What to work on: Reproduce, word for word, everything in the entries below from the line containing "290) in the screenshot?" down to the line containing "center [93, 772].", including both of those lines.

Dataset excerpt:
----

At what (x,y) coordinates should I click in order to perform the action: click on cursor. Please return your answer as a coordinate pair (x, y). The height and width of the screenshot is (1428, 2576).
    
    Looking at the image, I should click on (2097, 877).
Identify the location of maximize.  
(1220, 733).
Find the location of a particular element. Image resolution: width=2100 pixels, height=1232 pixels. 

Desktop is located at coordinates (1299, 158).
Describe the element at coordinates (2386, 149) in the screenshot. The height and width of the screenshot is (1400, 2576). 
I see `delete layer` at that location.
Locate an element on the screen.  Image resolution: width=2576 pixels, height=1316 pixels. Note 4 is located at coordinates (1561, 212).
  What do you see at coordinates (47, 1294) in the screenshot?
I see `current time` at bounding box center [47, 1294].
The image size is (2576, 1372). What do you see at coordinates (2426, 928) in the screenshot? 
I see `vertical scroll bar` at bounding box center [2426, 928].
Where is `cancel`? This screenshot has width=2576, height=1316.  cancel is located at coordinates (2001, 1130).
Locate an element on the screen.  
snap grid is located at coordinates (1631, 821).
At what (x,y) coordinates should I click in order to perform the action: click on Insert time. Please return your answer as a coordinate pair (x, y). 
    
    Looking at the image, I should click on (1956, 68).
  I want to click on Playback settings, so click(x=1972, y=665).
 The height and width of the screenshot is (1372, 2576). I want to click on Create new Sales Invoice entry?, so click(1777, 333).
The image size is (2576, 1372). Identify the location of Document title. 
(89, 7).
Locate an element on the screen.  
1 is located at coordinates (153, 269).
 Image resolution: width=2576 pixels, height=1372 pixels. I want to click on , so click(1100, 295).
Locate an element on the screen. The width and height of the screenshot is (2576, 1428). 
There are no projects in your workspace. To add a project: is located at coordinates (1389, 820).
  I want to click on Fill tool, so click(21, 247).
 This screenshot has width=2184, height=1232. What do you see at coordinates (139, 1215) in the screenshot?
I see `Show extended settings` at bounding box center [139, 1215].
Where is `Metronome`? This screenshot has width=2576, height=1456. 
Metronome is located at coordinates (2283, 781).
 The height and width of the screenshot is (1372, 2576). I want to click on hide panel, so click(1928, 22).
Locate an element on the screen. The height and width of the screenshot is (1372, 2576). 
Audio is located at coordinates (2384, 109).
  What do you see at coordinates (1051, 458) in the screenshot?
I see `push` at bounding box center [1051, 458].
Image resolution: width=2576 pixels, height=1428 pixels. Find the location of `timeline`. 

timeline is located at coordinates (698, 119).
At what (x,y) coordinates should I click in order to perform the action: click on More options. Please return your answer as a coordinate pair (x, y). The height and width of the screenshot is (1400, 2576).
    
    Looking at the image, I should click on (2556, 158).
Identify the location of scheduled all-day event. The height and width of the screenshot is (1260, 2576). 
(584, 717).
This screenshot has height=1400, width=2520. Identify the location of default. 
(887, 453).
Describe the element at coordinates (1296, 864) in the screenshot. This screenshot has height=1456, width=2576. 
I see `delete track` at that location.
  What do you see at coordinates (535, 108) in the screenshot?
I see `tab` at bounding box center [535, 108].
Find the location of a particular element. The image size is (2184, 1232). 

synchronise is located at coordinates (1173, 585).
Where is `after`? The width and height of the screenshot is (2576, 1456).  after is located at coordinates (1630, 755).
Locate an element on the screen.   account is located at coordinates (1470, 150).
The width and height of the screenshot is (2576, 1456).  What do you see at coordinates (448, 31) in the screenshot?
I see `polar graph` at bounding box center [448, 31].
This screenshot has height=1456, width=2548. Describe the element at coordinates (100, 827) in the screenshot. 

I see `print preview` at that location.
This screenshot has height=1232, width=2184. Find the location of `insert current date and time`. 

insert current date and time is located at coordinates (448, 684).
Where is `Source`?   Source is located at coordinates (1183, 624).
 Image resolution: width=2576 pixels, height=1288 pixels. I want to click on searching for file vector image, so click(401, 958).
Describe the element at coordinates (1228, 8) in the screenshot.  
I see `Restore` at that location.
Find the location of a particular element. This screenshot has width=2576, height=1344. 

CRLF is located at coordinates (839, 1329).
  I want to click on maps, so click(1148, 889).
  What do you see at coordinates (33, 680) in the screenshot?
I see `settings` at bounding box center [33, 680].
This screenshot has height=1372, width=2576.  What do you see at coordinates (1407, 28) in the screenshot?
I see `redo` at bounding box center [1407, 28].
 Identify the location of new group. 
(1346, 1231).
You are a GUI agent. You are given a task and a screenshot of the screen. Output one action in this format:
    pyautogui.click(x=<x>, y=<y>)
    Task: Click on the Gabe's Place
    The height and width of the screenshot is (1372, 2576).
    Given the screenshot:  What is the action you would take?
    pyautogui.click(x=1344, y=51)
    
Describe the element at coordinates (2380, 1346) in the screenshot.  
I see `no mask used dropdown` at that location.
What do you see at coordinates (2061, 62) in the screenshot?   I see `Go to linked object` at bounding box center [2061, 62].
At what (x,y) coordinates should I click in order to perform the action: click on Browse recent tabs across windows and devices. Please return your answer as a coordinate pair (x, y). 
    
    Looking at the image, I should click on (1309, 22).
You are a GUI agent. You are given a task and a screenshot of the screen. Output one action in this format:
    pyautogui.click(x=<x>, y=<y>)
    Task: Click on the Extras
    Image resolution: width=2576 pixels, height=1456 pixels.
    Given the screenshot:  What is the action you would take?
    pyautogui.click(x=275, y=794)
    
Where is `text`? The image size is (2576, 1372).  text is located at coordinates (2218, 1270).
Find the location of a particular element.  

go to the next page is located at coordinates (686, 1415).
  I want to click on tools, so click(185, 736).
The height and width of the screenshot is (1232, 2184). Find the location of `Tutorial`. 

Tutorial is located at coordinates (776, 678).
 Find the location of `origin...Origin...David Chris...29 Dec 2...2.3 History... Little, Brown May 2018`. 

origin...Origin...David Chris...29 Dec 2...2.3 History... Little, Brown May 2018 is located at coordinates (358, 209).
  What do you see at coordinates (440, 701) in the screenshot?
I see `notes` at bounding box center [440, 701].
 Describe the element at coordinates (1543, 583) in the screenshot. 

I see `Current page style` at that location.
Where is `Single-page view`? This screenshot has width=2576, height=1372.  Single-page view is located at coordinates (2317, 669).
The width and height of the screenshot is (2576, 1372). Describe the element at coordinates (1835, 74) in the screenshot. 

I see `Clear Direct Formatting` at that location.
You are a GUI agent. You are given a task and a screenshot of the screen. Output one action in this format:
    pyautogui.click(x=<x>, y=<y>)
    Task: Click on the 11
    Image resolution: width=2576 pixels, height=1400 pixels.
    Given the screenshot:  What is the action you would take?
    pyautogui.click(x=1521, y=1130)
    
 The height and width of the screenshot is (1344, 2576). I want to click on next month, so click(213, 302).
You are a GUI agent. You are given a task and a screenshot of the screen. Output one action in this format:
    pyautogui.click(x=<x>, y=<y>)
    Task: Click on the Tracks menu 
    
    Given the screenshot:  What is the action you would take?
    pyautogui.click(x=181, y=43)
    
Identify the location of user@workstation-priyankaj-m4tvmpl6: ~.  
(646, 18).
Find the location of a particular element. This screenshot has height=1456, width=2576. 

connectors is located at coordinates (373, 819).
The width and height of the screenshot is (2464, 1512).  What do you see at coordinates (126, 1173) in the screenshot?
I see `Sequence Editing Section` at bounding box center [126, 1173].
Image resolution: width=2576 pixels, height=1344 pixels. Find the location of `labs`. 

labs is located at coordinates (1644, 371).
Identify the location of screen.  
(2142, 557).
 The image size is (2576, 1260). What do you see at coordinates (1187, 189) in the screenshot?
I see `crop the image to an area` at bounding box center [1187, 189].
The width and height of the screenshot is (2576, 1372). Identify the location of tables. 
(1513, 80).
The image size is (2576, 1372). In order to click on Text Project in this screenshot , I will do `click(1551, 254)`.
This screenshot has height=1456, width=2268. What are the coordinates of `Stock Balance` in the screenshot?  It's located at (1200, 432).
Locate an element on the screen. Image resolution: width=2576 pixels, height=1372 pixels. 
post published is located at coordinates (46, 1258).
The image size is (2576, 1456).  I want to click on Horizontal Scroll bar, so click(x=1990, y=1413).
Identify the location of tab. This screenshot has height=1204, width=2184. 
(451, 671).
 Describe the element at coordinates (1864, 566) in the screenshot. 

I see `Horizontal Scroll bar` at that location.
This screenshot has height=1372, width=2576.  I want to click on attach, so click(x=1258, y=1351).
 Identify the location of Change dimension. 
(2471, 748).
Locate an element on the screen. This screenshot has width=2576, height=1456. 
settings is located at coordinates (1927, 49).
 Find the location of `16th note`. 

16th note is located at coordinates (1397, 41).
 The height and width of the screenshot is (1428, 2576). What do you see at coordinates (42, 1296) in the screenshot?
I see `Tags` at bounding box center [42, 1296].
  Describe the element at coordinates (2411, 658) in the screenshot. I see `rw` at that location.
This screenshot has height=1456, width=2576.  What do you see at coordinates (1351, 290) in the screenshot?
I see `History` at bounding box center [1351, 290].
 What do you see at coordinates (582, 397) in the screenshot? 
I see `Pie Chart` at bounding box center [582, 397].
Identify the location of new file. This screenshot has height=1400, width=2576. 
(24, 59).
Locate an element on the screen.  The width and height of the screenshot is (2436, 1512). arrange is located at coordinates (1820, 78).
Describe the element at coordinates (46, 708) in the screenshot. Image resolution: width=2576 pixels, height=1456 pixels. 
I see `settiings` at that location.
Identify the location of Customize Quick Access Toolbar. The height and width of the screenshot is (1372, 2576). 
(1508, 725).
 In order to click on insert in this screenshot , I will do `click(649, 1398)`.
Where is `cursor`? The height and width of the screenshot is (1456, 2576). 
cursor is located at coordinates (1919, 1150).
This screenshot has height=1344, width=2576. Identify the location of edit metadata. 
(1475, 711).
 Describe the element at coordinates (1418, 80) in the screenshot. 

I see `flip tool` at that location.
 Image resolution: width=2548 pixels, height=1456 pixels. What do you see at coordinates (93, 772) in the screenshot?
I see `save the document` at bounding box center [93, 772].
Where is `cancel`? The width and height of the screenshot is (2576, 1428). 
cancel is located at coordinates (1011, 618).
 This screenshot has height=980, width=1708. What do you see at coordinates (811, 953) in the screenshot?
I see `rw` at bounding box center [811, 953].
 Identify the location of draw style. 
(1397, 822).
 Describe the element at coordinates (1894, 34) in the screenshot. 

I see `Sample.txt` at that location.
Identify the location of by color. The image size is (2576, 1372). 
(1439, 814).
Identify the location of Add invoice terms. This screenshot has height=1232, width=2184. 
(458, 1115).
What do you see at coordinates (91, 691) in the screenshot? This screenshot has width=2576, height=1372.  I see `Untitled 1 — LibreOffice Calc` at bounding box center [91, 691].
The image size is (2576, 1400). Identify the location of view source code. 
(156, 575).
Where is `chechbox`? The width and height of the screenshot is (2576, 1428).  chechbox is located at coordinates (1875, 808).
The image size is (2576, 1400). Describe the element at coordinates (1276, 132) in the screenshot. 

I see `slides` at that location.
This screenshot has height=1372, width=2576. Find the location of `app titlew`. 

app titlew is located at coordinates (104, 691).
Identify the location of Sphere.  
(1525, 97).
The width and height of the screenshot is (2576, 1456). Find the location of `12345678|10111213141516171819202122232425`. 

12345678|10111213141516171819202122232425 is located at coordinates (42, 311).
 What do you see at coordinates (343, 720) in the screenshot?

----

Expected answer:
This screenshot has height=1456, width=2576.  What do you see at coordinates (1351, 290) in the screenshot?
I see `History` at bounding box center [1351, 290].
 What do you see at coordinates (582, 397) in the screenshot? 
I see `Pie Chart` at bounding box center [582, 397].
Identify the location of new file. This screenshot has height=1400, width=2576. 
(24, 59).
Locate an element on the screen.  The width and height of the screenshot is (2436, 1512). arrange is located at coordinates (1820, 78).
Describe the element at coordinates (46, 708) in the screenshot. Image resolution: width=2576 pixels, height=1456 pixels. 
I see `settiings` at that location.
Identify the location of Customize Quick Access Toolbar. The height and width of the screenshot is (1372, 2576). 
(1508, 725).
 In order to click on insert in this screenshot , I will do `click(649, 1398)`.
Where is `cursor`? The height and width of the screenshot is (1456, 2576). 
cursor is located at coordinates (1919, 1150).
This screenshot has height=1344, width=2576. Identify the location of edit metadata. 
(1475, 711).
 Describe the element at coordinates (1418, 80) in the screenshot. 

I see `flip tool` at that location.
 Image resolution: width=2548 pixels, height=1456 pixels. What do you see at coordinates (93, 772) in the screenshot?
I see `save the document` at bounding box center [93, 772].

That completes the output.